Asymptotic analysis "o" to "O" conversion

My understanding about "O" and "o" notation is that former is an upper bound and latter is a tight bound. My question is, if a function., f(n) is tight bound by some random function., say o(g(n)). Can this bound be made an upper bound ie,(O(g(n)) by multiplying some constant "c" such that it will be an upper bound even when n->infinity.


f ∈ O(g) says, essentially

For at least one choice of a constant k > 0, you can find a constant a such that the inequality 0 <= f(x) <= kg(x) holds for all x > a.

Note that O(g) is the set of all functions for which this condition holds.

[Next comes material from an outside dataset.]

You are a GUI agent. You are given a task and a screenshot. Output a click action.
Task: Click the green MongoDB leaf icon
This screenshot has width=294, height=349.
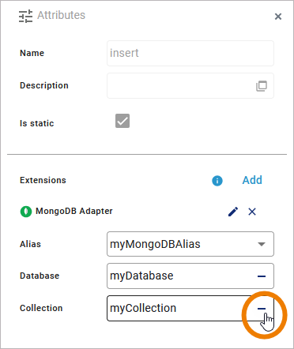(26, 212)
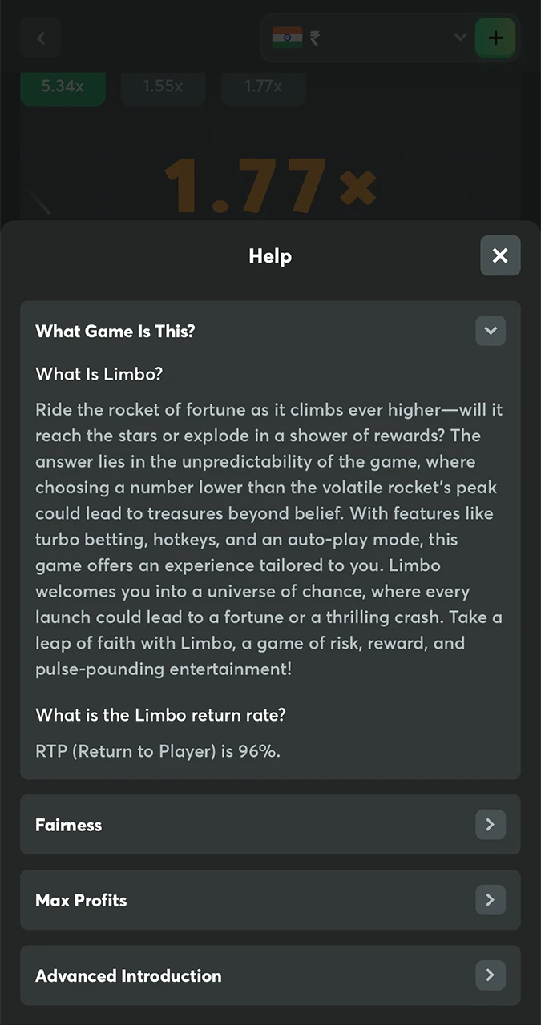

f ∈ o(g) says, essentially

For every choice of a constant k > 0, you can find a constant a such that the inequality 0 <= f(x) < kg(x) holds for all x > a.

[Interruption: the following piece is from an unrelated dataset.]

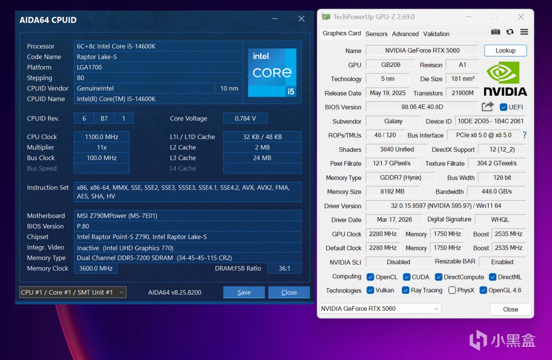This screenshot has width=552, height=360.
Task: Click the Intel Core i5 logo
Action: coord(272,72)
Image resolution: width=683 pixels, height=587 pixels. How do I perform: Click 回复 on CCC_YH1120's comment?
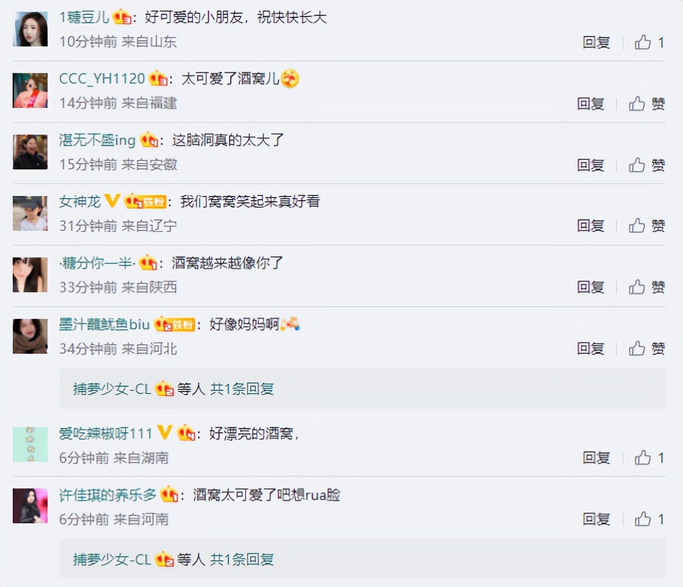click(591, 103)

Once again, note that o(g) is a set.

From Wikipedia:

Note the difference between the earlier formal definition for the big-O notation, and the present definition of little-o: while the former has to be true for at least one constant M the latter must hold for every positive constant ε, however small. In this way, little-o notation makes a stronger statement than the corresponding big-O notation: every function that is little-o of g is also big-O of g, but not every function that is big-O of g is also little-o of g (for instance g itself is not, unless it is identically zero near ∞).